Scritto da Silas Reed

La canzone è iniziata con un sibilo. Non solo nostalgia superficiale del vinile — no, questo era sibilo della stanza, il tipo che avvolge una traccia come una coperta di lana tirata troppo stretta. Ero quattro ore immerso in una playlist chiamata “lo-fi funerale/slowcore/per favore non svegliarti”, curata da qualcuno con 14 follower e una foto profilo di un polaroid sfocato. Avevo intenzione di scrivere a proposito di un singolo alt-pop famoso. Quello che ho trovato invece era una voce registrata così vicino che sembrava che il cantante si stesse nascondendo sotto il mio letto, sussurrando segreti attraverso un SM58 imbottito di calze. Fuori tono. Non masterizzato. Indifferente. E migliore di metà dei nominati ai Grammy.

Questo non era lo-fi nel senso di “beats per rilassarsi/studiare” — quel genere aeroportuale sterilizzato fino all’oblio. Questo era feroce. Non tagliato. Il suono di qualcuno che cerca di esorcizzare qualcosa con un registratore a quattro tracce e un'interfaccia da dieci dollari. Nessun ritornello. Nessun gancio. Solo un loop e una ferita. E mi ha colpito, seduto nel debole scintillio di un browser con troppi tab aperti: l'imperfezione è tornata — e non arriverà in silenzio.

Un tempo odiavo il lo-fi. Ecco, l'ho detto. Per un giornalista cresciuto nell’alta fedeltà, alta definizione, e alta produzione, sembrava una trascuratezza musicale, come il gesto di qualcuno che non poteva permettersi l’impegno. Ma non è questo. Non ora. Questa nuova ondata — è precisa nella sua crudezza. Sceglie volontariamente di suonare rotto. Arma l'imperfezione. Una registrazione cattiva diventa quella giusta. Una voce tagliata diventa una confessione. Il crepitio diventa contesto.

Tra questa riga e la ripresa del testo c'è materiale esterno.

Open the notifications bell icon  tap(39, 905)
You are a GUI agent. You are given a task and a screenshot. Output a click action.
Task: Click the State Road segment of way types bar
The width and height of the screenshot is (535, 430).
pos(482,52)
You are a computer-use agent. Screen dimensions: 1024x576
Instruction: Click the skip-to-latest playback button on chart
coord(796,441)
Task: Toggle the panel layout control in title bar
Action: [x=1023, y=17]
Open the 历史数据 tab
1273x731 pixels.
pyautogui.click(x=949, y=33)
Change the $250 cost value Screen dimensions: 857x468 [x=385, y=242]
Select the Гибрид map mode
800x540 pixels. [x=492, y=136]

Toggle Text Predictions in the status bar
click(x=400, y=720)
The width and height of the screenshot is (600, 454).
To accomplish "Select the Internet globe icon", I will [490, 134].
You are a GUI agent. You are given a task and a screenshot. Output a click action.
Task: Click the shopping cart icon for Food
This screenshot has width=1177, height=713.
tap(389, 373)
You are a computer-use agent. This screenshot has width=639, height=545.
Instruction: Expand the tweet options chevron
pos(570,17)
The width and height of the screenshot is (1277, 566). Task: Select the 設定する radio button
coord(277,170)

E il pubblico? Non solo lo tollera — è affamato di questo. Vogliono la vernice scrostata, i tasti rotti, il cavo del microfono che si interrompe a metà del ponte. Forse perché tutto il resto è stato lucidato fino al silicio. Forse perché tutti noi abbiamo iniziato a sentirci come JPEG di noi stessi. Ad ogni modo, sta succedendo qualcosa. Ed è più forte di quanto i maestri siano disposti ad ammettere.

Ricordo la prima volta che ho sentito una traccia di Dean Blunt e mi sono sentito preso in giro: l'EQ non aveva senso, le voci sembravano registrate in un corridoio, eppure mi è rimasto sotto le costole. Mi ha perseguitato. Come un diario audio semi-cancellato dal tempo. Poi sono arrivati gli altri — Ethel Cain che seppellisce la sua voce nel riverbero, Black Country, New Road che inclina nei loro inciampi, artisti che caricano demo incompiute e permettono al pubblico di innamorarsi del processo piuttosto che del lucido.

Non si tratta di lo-fi come genere — si tratta di lo-fi come gesto. Come rifiuto. Un tranquillo dito medio agli standard di compressione, alle catene di mastering, alla tirannia della playlist dell'era streaming. Perché ecco la cosa: quando tutti cercano di suonare impeccabili, la cosa più radicale che puoi fare è lasciare la sporcizia.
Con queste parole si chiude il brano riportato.